Lembro sempre de um ex-vizinho de
prédio, gentil, muito católico e muito
educado que adorava filmes de rambo! Naquele herói ele, provavelmente, dava vazão a sua agressividade sempre tão recalcada
por um excesso de gentilezas.
A ilusão provocada pela fruição de prazer e
gozo despertado por um filme ou por outra obra de arte nos permite, por um
instante, nos colocarmos como desejantes e sustentarmos nossos desejos e sonhos
mais ocultos.
Assim os filmes que vemos na verdade nos mostram. Os traços que
recortamos de cada filme falam muito mais de nossa história, de nosso modo de
nos situarmos e enxergarmos o mundo do que imaginamos. O gostar ou não gostar de um filme demonstra se
houve ou se não houve uma identificação com
pelo menos um dos personagens da história. Por isso um filme pode ter
várias interpretação.
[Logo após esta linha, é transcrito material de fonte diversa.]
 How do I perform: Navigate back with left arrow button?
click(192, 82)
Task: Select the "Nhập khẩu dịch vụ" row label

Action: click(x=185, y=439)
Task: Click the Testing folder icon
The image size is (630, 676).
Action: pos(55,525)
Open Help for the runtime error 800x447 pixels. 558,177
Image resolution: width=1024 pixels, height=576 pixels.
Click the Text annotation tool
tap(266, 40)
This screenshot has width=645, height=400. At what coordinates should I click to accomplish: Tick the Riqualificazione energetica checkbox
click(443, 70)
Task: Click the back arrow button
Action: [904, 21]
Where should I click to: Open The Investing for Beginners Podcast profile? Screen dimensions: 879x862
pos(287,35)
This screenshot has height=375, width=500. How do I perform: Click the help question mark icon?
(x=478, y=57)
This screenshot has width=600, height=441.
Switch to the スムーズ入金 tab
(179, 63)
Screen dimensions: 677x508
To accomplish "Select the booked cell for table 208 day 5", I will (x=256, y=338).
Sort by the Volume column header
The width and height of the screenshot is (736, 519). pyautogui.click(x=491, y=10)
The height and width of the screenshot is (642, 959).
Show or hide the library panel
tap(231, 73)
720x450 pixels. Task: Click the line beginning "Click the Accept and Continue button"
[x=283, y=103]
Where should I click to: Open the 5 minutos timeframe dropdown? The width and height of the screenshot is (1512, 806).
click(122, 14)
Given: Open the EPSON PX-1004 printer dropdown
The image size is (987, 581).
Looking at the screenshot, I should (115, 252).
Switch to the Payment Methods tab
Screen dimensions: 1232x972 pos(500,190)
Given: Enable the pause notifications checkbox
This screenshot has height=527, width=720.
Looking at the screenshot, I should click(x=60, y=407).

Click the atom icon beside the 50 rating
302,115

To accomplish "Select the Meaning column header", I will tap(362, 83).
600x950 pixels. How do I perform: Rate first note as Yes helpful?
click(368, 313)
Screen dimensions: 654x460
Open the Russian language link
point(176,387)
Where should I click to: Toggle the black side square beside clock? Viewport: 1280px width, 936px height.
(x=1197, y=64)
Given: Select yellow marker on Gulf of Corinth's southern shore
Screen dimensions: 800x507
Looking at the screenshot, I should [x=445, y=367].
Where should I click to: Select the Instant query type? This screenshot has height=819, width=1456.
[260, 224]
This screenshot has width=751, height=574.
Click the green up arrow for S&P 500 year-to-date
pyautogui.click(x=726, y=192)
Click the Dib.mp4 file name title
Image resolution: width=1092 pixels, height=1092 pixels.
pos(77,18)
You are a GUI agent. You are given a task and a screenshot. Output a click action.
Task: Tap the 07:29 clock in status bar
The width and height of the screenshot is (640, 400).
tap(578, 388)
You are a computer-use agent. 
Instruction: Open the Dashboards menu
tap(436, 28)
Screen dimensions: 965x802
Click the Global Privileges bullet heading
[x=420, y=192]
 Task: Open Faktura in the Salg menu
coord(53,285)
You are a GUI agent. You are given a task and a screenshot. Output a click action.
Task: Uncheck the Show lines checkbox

Aquilo que toca a um sujeito pode passar
despercebido ou até mesmo desagradar a um outro.
Eu diria que é
com o inconsciente que assistimos a um filme e não com os olhos. É o sujeito,
recalcado e divido, que iludido e envolvido pela imagem da tela, pela
narrativa, pela interpretação dos atores, pelo fundo musical e pelo escurinho do cinema, relaxa
a censura e deixa que, por alguns momentos
seu inconsciente venha a tona. Quando isso acontece o sujeito revive
antigas emoções que até então estavam adormecidas e sai da sala de alma lavada.
E basta a luz se acender para o recalque, que estava à espreita, voltar à tona.
Só que o sujeito já não se encontra n o mesmo lugar.
Ângela,
ResponderExcluirQue prazer lê o que você escreve sobre Filme&Psicanálise - texto conciso e claro.
Fico feliz por você ter me sinalizado o "meu desejo" de estudar Psicanálise.
Escreva artigos, amiga! Escreva!
Beijos
Sim, só o sujeito já não se encontra no mesmo lugar, essa é com certeza a grande magia do cinema, conectar-nos com o real das questões de cada um. Dá-lhe!